AFF4 is an object oriented architecture. We term the AFF4 universe the total set of objects which are known. Because AFF4 is designed to be scalable to huge evidence corpuses the AFF4 universe is infinite. All objects are addressable by their name which is unique in the universe. For example an AFF4 object might have a name of:
This is a standard URN notation object. The URN is unique. There will never be another object created anywhere in the universe with the same URN. Once objects are created their URN is fixed.
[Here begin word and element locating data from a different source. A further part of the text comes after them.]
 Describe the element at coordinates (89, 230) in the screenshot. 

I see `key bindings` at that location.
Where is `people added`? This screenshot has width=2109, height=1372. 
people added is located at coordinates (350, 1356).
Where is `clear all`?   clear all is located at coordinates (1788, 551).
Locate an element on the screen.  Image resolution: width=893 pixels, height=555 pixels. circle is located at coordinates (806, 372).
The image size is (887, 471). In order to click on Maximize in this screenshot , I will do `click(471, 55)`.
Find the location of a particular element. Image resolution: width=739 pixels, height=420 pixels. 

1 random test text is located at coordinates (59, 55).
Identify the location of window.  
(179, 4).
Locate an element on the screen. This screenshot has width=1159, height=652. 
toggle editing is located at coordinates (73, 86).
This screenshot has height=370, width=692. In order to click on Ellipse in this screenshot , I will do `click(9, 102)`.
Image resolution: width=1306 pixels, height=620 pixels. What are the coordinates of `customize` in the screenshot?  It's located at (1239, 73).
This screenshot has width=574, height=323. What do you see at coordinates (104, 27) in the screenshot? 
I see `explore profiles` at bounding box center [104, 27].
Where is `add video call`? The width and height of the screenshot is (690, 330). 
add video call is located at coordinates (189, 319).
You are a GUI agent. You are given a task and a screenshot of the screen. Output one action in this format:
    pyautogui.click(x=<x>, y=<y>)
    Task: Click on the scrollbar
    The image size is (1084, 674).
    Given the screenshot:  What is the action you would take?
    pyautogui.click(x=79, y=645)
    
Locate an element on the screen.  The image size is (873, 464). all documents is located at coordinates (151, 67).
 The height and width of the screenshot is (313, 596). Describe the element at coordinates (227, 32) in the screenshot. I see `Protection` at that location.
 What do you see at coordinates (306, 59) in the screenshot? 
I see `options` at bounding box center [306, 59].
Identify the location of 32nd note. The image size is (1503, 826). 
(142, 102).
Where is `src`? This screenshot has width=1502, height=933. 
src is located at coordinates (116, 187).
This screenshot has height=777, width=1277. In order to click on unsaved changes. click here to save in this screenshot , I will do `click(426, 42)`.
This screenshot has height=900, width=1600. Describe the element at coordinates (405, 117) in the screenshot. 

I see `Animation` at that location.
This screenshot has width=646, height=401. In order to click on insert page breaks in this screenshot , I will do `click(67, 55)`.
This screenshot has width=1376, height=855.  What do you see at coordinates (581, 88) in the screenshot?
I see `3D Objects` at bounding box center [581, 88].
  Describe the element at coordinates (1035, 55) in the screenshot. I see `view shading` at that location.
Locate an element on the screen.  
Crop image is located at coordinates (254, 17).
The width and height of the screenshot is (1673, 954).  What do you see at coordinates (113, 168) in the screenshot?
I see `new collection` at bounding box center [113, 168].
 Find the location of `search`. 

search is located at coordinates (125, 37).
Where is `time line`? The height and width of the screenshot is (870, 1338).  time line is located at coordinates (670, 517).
The AFF4 universe uses RDF to specify attributes about objects. In its simplest form (the one we use) RDF is just a set of statements about an object of the form:
Subject Attribute Value
******** Object urn:aff4:f3eba626-505a-4730-8216-1987853bc4d2 *********** aff4:stored = urn:aff4:4bdbf8bc-d8a5-40cb-9af0-fd7e4d0e2c9e aff4:type = image aff4:interface = stream aff4:timestamp = 0x49E9DEC3 aff4:chunk_size = 32k aff4:compression = 8 aff4:chunks_in_segment = 2048 aff4:size = 10485760
This shows that the object named (the Subject) has all these attributes and their values. We call these relations or facts. The entire AFF4 universe is constructed around these facts. As we will see later facts can be signed by a person - which essentially has the person asserting that the facts are true.
AFF4 objects exist because they do something useful. What they do depends on the interface they present. Currently there are a few interfaces, the most important ones are the Volume interface and the Stream interface. An object's interface is a fact about the object with an attribute of aff4:interface. This tells us what the object can do for us.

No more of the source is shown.